Tributo a Gary Brooker

Enterado, con meses de atraso, de la muerte de Gary Brooker, vocalista de Procol Harum y autor de los grandes éxitos del grupo británico junto a su amigo el poeta Keith Reid, mi corazón ha rebosado de melancolía. Hay días como este en que, apegado a cualquier pretexto, me descubro revisando una y otra vez sus temas en Youtube. Entonces me invade una dulce tristeza, algo así como la blanca palidez que baña su rostro de fantasma, el rostro de Ella. 
Procol Harum es un conjunto que recuerdan los de mi generación, mejor dicho, unos pocos de mi generación, que es la generación dorada de The Beatles, The Rolling Stones, Woodstock, Adamo, Leonardo Fabio, Gilbert Becaud, Domenico Modugno, Los Iracundos, José Alfredo Fuentes, Cecilia, Violeta Parra, Víctor Jara. Nunca vinieron a Chile porque sospecho que pocos habrían pagado por verlos. A Procol Harum se lo tragaron tempranamente los monstruos de la música rock y la relativa complejidad de sus creaciones.

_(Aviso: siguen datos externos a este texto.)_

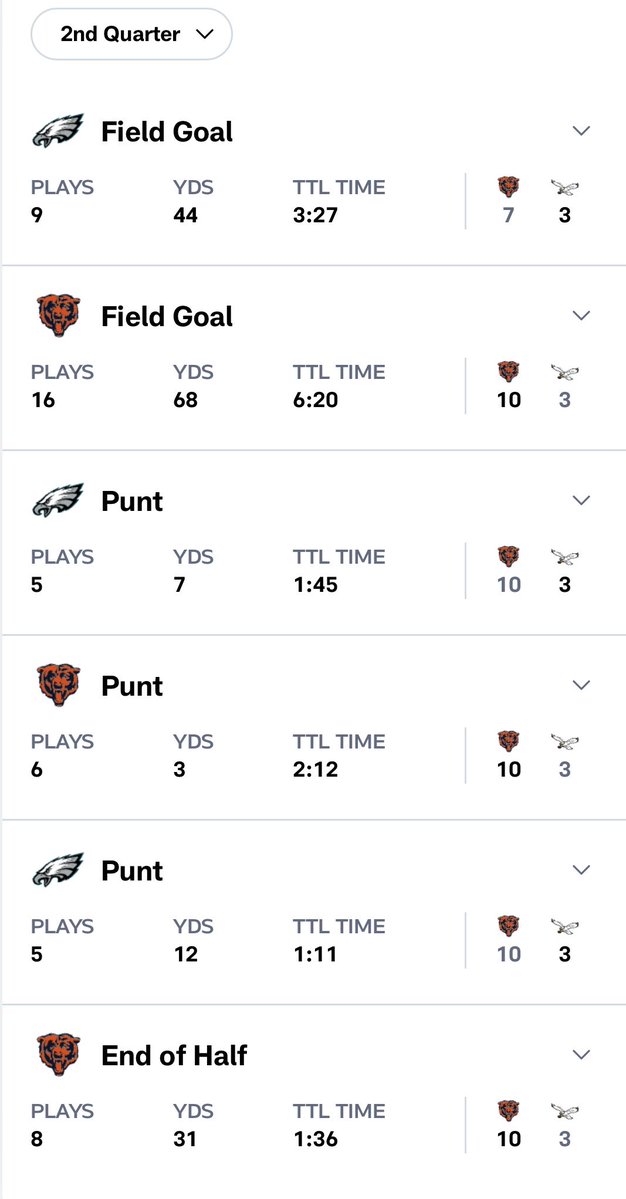Viewport: 626px width, 1199px height.
Task: Click Eagles logo on the 12-yard Punt drive
Action: [57, 871]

En mi tiempo y aparte de los temas de la segunda etapa de The Beatles, hubo dos canciones que me estremecieron al oírlas por primera vez. Una de ellas fue A whiter shade of pale y la otra, Good Vibrations. Más adelante me ocurrió algo parecido con Still crazy after all these years, la notable invención de Paul Simon en la que de la nada irrumpe un brutal cambio de tonalidad. En cuanto a la primera, sin conocer la técnica del contrapunto y no habiendo escuchando antes a Bach, me impresionó un "descubrimiento" que atribuí a mi oído musical, pues parecía que nadie se fijaba en ese detalle. Se trataba de que la melodía dominante corría como un río subterráneo desde el órgano que tocaba Mathew Fisher, mientras la segunda melodía, que cantaba Gary Brooker, se revelaba desde la superficie como una secundaria y lejana imploración. Pasarían años antes de que me avergonzara de mi hallazgo: la ocurrencia tenía doscientos cincuenta años de antigüedad. Good Vibrations, por su parte, destacaba por su estructura de popurrí, con cambios de ritmo y arreglos vocales desconocidos para mi nula formación musical. Los había ideado Brian Wilson, un genio que sufría lo indecible por vivir a la sombra de los Beatles.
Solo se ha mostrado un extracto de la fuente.